We have decided that we will change our driving habits when the price of gasoline at the pump becomes more expensive than a commodity which we prize even more than gasoline: namely, Diet Cherry Coke. In our life, you see, Diet Cherry Coke is as much a necessity as gasoline, and it is surprisingly similar to petrol in other ways.
For Diet Cherry Coke is a "boutique" soda, in that it is a different formulation than regular Coke. There are supply concerns about Diet Cherry Coke, in that the few stores which carry it here in New Hampshire could run out at any time. And lastly, Diet Cherry Coke is a commodity which costs virtually nothing to produce, yet is sold for far more than its inherent value.

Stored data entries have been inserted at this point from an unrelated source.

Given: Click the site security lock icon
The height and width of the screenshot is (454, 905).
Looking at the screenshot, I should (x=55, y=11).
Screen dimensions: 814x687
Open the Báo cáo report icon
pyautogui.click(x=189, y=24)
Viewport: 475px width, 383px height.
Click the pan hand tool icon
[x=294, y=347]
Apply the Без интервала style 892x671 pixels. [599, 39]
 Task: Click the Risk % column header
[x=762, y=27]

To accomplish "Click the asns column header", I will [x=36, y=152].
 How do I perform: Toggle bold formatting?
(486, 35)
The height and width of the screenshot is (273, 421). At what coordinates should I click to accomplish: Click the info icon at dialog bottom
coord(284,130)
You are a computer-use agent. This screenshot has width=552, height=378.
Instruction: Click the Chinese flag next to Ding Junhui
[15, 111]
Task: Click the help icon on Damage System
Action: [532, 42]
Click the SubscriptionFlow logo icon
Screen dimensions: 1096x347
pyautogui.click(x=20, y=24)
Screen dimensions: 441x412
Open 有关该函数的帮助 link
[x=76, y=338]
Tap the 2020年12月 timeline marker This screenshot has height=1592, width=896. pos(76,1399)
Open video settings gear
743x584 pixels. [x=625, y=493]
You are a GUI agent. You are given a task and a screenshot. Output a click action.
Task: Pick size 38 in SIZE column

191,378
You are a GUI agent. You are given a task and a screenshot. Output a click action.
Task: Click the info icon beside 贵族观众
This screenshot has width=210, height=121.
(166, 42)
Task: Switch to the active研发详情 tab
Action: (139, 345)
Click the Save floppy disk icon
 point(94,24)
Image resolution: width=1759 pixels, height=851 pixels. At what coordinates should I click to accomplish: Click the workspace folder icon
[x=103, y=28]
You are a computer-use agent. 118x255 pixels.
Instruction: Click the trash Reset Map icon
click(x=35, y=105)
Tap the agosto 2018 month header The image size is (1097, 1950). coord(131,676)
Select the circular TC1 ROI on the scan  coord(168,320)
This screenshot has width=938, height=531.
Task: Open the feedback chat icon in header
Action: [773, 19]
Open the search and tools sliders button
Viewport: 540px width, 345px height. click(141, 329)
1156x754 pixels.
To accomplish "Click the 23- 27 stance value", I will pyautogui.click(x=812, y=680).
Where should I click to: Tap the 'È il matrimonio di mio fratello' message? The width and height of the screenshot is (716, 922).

We can assure you that we pay between $2.50 and $3.79 for twelve 12-oz. cans of Diet Cherry Coke, which are delivered in Half-Case Fridge Packs. (There are no two-liter bottles of the stuff). This is an average cost of $3.15 per half-case. A half-case contains 144 oz. of Diet Cherry Coke, or 1.125 gallons, bringing the per-gallon price of Diet Cherry Coke to $2.80.
Now, the way we see it, Diet Cherry Coke is far more important to us than oil. It is far easier for us to get oil than it is to get Diet Cherry Coke, and while we could deal with shortages of oil, we can't really deal with shortages of Diet Cherry Coke. And lastly, oil isn't something which a monopoly produces; but our stock of Diet Cherry Coke is directly subject to the whims of the Good People at Coca-Cola. Should they decide to stop selling it, we are doomed.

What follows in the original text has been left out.